On the eve of the thirtieth anniversary of the Islamic revolution in Iran, President Barack Obama, at his first official press conference since taking office, again spoke of taking a new approach in dealing with Iran:
"My national security team is currently reviewing our existing Iran policy, looking at areas where we can have constructive dialogue, where we can directly engage with them. And my expectation is, in the coming months, we will be looking for openings that can be created where we can start sitting across the table, face to face; of diplomatic overtures that will allow us to move our policy in a new direction."
Mr.

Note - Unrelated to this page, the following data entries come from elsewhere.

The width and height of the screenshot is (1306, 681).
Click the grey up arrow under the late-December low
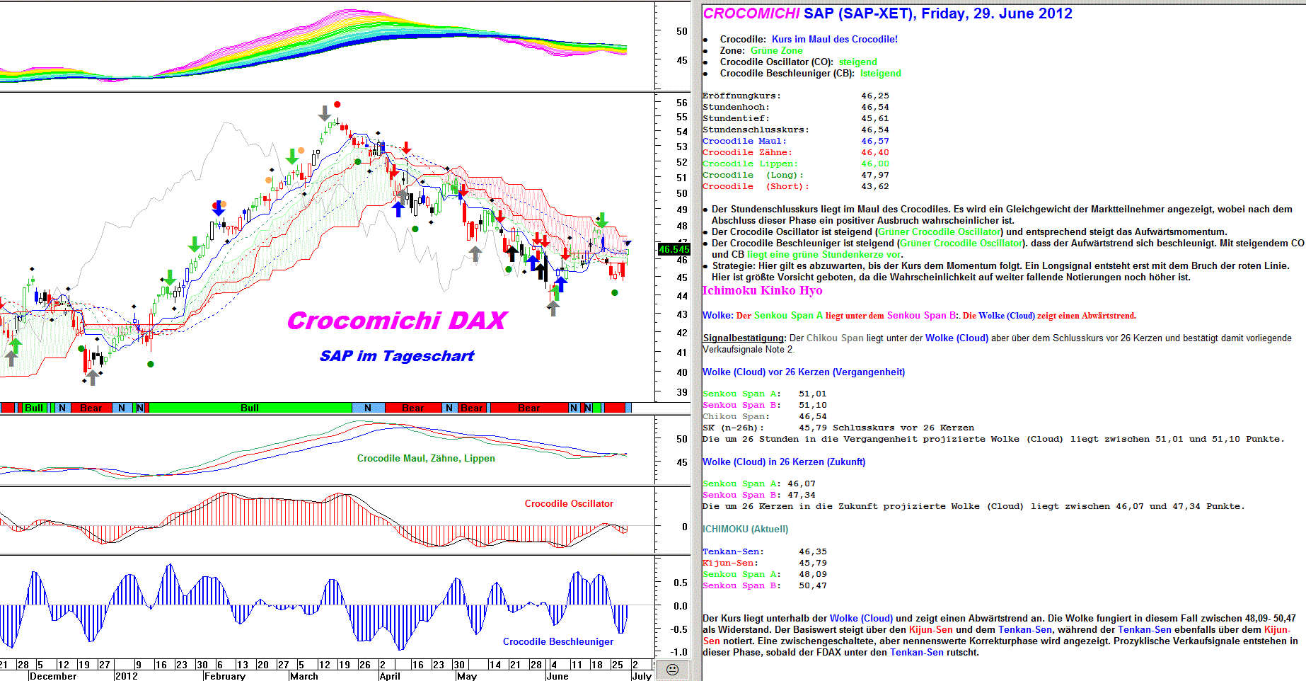[x=92, y=377]
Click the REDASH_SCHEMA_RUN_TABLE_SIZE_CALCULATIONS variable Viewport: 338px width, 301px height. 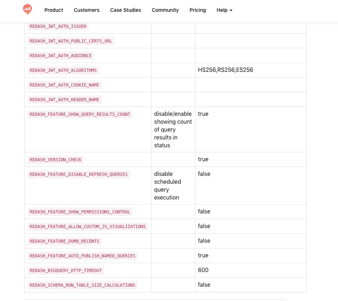point(82,285)
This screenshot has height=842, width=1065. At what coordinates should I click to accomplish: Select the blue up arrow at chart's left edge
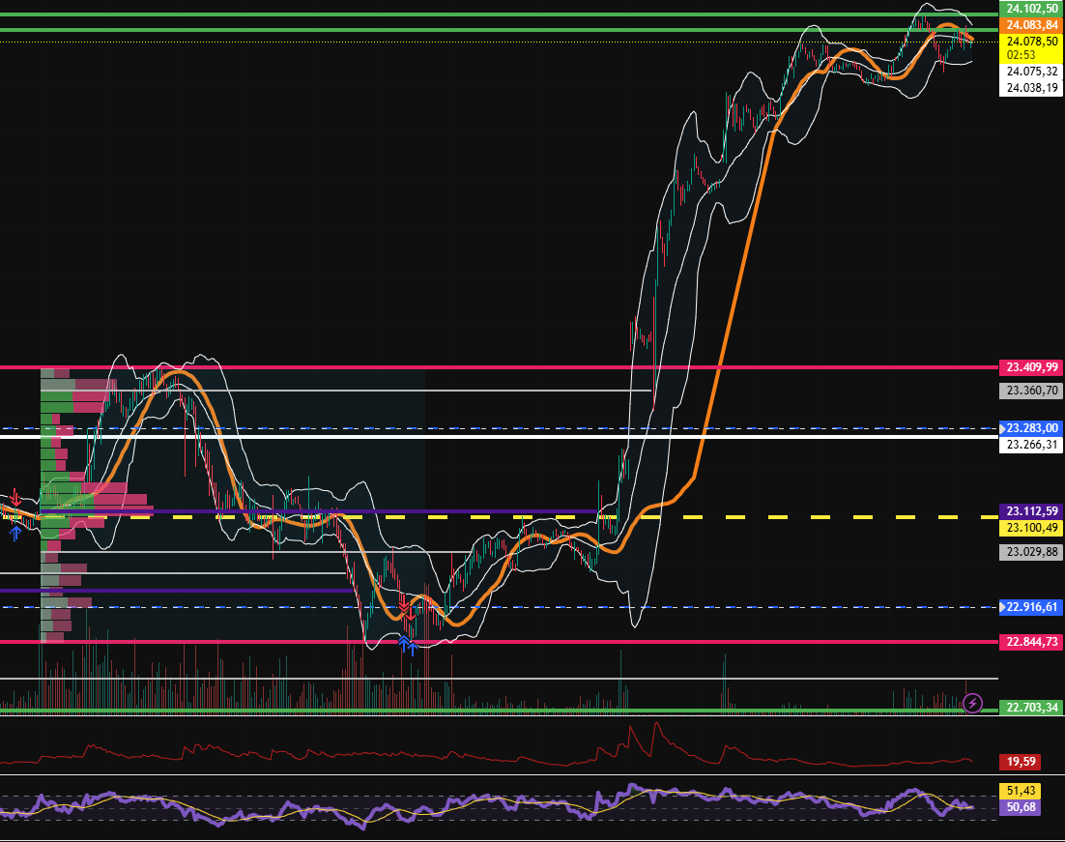click(14, 531)
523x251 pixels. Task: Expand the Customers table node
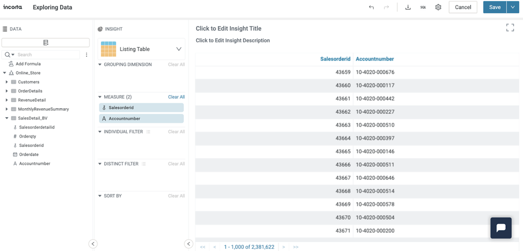pos(7,82)
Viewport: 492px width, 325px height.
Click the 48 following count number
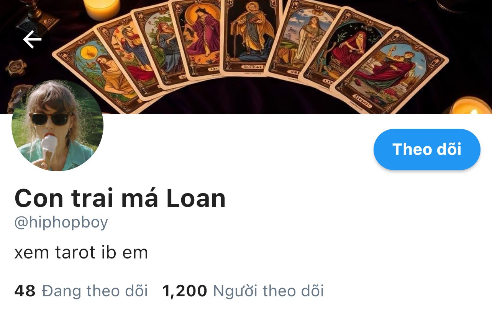click(25, 291)
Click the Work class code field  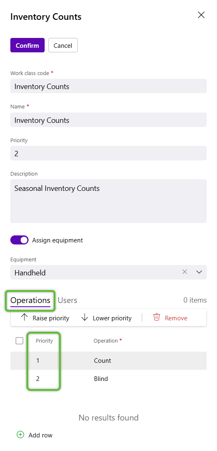(x=108, y=86)
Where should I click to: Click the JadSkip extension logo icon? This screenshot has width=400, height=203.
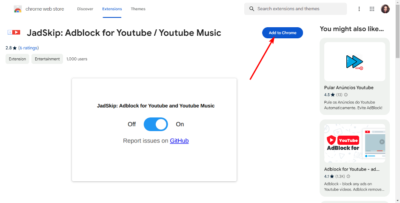[x=14, y=32]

Obama also said that now is the time for Iran "to send some signals that it wants to act differently as well."
The next day, in an address marking the anniversary of Iran's Islamic revolution, Iranian President Mahmoud Ahmadinejad said that Iran is "ready to hold talks based on mutual respect and in a fair atmosphere."
But he blasted the policies of the previous U.S. administration and criticized Western nations for imposing sanctions and threatening military action. Declaring Iran "a real and genuine superpower," Mr. Ahmadinejad said that any change in policy by the U.S. "must be fundamental, not tactical."
In his news conference, President Barack Obama acknowledged he did not expect diplomatic progress with Iran to happen overnight. "There been a lot of mistrust built up over the years," said Mr. Obama.
He added that even as the U.S. engages in direct diplomacy, it is important to be very clear about the "deep concerns" the U.S. has about Iran:
"That Iran understands that we find the funding of terrorist organizations unacceptable, that we're clear about the fact that a nuclear Iran could set off a nuclear arms race in the region that would be profoundly destabilizing."
President Obama said any conversations with Iran would have a "set of objectives ... but," he said, "I think there's the possibility, at least, of a relationship of mutual respect and progress."